Special educational needs
Learners with special educational needs have been considered children and youth with disabilities and extra-ordinary learning needs, whose education was provided in fully fledged special/resource schools, units and learning support classes as well as inclusive mainstream schools. The 2013 Sector Policy on Inclusive Education has shifted the paradigm to be responsive to the needs of all children. It acknowledges that certain children and young people may have or may be more likely to be educationally marginalized, including children residing in remote areas, street children, children with disabilities and impairments, children who are gifted/talented, children from households living in extreme poverty, and children with learning difficulties and/or emotional and behavioural challenges.
Traditionally, special education has been provided to learners with disabilities, according to a remedial and compensatory approach. The 2013 Policy on Inclusive education has introduced a paradigm shift to establish an inclusive education system in all schools from early childhood education level. According to the 2018 Assessing Inclusive Education in Practice Report, education in Namibia is provided in:
- Mainstream schools with learning support classes: Mainstream schools with separate segregated learning support classes for learners who require medium to high levels of support. Formerly Special Classes, they were re-redesigned to temporary admit learners with special educational needs.
- Inclusive schools accommodate all learners in the same classrooms, regardless of the level of support needed. Inclusive schools provide learners with the necessary support to ensure them to learn, contribute to and participate in all aspects of the life of the school.

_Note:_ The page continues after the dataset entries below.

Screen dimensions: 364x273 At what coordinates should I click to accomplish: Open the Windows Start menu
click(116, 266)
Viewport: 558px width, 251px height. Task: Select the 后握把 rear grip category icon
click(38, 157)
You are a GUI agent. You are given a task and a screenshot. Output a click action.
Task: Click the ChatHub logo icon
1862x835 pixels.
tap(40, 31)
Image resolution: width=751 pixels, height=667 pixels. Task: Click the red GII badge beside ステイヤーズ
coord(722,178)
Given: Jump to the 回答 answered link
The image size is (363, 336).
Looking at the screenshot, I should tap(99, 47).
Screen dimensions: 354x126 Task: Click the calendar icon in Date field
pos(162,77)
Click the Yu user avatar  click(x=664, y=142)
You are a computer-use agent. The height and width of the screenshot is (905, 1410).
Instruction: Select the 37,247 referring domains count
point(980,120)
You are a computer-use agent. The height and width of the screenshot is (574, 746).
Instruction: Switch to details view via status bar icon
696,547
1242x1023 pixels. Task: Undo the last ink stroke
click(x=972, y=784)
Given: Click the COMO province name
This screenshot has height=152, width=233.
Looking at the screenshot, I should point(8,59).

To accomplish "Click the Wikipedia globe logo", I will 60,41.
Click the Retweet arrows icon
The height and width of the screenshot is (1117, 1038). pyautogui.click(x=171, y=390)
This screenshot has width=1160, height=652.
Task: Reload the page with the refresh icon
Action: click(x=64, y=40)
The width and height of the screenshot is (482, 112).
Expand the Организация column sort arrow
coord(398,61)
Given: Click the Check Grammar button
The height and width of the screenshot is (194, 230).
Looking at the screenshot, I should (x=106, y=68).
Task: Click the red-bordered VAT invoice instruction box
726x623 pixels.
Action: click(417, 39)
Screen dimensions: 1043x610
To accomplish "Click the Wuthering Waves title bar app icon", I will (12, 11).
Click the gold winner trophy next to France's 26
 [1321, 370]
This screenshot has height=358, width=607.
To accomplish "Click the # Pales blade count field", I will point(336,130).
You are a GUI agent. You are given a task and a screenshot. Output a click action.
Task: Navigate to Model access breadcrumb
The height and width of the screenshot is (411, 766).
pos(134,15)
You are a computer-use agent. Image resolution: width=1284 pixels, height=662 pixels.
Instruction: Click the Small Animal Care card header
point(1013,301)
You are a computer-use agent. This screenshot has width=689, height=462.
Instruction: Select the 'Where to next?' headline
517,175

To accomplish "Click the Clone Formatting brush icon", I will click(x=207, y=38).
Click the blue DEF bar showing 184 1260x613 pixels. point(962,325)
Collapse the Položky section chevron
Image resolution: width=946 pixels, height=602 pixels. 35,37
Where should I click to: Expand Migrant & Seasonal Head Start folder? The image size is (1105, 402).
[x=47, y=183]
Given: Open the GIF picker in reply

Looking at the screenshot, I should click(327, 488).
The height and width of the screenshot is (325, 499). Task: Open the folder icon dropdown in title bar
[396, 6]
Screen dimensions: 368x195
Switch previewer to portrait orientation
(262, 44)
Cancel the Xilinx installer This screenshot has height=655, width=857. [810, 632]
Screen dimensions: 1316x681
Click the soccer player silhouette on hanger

- Resource/special schools: former Special Schools that provide teaching and learning to learners with various disabilities and they are expected to provide outreach services and support to mainstream schools. Resource Schools still are segregated schools that accommodate children requiring high levels of support. Mainly disability-specific, they implement a general education curriculum. In the case of learning disability, resource schools may adapt the curriculum to the learning needs especially in school for the learners with intellectual disability;
- Resource/special schools units: Mainstream schools with separate class for children with a specific learning disability example unit for learners with specific disabilities;
At the local level, Regional Inclusive Education Units were expected to be established to provide additional support learners with severe needs, who have been included into regular schools. Resource Schools, Inclusive education Units and Learning Support Classes are encouraged to cooperate with regular schools to foster inclusive approaches in education.
Early intervention, screening and assessment
Learners admitted to Resource Schools are assessed regularly to evaluate possible admission to regular schools. A mechanism for the early identification of individuals at risk of educational marginalisation and exclusion is expected to be developed as part of the monitoring and evaluation exercise for the Sector Policy on Inclusive Education. To date teachers in all circuits are trained on how to identify learners with disability looking at the possible symptoms of various disability and on how to accommodate them in the classroom. There is a designated Division: Assessment training services (DATs) that fulfill the mandate of testing, assessing and providing psychological services support to learners.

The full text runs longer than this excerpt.